A federal judge ruled Wednesday that the "Safe Space" program at Georgia Institute of Technology discriminated against students' religious views.

Parts of the group's manual hinted that biblical passages about homosexuality had been taken out of context and that the practice was not immoral.

"A public university should not be openly disparaging the beliefs of students who hold to a biblical view of homosexual behavior while endorsing other views," Alliance Defense Fund Senior Counsel Nate Kellum said. "The program openly ridiculed the faith of many students while declaring that people in other religious groups have the 'correct' beliefs."

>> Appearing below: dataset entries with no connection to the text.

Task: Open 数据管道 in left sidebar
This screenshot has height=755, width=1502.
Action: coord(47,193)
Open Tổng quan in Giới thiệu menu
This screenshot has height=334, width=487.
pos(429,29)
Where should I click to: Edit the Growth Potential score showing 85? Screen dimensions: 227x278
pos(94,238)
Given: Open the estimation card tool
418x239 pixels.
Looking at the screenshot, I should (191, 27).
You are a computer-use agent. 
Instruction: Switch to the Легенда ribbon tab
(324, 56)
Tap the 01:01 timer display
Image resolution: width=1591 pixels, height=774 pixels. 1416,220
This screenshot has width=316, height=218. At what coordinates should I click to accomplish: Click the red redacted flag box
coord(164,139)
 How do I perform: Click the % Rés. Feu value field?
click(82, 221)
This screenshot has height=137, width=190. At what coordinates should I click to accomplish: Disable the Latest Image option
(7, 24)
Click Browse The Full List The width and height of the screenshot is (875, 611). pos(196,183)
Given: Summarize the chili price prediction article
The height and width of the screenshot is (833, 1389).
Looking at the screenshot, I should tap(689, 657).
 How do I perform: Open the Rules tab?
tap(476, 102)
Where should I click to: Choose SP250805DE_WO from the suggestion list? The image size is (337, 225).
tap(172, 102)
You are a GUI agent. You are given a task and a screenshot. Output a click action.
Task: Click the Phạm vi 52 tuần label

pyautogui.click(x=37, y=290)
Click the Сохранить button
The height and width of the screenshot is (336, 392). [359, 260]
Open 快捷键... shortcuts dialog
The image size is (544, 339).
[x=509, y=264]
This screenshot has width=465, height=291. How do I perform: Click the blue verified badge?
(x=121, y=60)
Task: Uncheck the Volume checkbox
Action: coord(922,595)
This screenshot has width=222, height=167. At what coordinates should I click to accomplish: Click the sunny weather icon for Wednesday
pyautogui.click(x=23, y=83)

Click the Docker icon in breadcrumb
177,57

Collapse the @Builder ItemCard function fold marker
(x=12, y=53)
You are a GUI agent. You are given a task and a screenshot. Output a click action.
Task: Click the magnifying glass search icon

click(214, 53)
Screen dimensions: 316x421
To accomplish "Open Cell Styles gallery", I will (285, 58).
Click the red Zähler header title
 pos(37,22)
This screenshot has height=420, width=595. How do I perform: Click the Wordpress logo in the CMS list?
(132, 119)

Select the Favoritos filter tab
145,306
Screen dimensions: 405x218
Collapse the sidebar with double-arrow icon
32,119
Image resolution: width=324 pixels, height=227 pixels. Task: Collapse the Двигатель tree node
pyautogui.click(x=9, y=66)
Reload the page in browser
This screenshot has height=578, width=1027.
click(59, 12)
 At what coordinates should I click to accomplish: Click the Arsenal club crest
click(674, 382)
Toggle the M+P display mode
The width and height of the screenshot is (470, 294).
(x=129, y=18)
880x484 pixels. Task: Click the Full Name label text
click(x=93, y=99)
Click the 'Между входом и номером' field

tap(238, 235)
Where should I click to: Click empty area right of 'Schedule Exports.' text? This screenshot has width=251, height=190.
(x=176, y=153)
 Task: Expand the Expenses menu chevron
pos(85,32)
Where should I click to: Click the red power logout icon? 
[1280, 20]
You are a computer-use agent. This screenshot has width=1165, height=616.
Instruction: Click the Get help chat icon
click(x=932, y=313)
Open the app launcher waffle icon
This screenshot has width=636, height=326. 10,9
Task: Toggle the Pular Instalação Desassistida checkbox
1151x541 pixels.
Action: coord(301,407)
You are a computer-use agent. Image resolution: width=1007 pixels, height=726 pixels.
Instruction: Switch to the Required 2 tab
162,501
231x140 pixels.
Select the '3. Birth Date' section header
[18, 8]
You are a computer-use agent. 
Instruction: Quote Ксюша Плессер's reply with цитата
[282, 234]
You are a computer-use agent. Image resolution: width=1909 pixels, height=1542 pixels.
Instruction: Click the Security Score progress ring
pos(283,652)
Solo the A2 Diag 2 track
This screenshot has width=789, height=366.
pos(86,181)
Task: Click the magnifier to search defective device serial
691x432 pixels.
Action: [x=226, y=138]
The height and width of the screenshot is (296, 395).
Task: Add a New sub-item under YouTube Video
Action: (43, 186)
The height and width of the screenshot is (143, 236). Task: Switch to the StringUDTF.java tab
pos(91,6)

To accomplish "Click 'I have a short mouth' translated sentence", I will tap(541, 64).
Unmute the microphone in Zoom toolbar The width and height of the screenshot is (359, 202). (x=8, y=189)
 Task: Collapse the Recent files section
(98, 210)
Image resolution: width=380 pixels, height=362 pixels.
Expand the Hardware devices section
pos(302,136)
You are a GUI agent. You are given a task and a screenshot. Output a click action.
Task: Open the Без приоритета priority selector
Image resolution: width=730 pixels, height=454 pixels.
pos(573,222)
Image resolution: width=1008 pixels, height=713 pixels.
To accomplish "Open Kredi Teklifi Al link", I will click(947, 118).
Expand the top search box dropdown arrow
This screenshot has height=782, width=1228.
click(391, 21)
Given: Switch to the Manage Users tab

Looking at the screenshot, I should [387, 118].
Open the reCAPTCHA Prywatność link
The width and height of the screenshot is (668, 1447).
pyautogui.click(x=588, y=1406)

ADF attorneys sued on behalf of Orit Sklar and Ruth Malhotrahe in March 2006, after the students claimed Georgia Tech's policies downed the views of Christian conservatives in an effort to protect the campus from intolerance.

A judge ruled in the first part of the case, agreeing that the school's "speech code" was vague and unconstitutional.

As a result, Tech took out parts of its policy that prohibits students from any attempt to "injure, harm" or "malign" a person because of "race, religious belief, color, sexual/affectational orientation, national origin, disability, age or gender."

Last week's ruling closed the case after U.S. District Judge J. Owen Forrester ordered religious information be removed from the Safe Space manual because it "violated the Establishment Clause by favoring one religion over another" in a state-associated program.

Forrester denied the students' request for damages.

Georgia Tech officials said they do not plan to appeal the decision and that the school had already taken proper steps to satisfy the judge's ruling.

"Georgia Tech will not be required to take any actions as the result of today's court ruling," Georgia Tech spokesman James Fetig said in a statement. "As a result of today's ruling and the settlement of an earlier housing policy contention, Georgia Tech practices are exactly the same as before the suit was filed."

Safe Space serves as a resource for gay and lesbian students, and is open to all students, faculty and staff.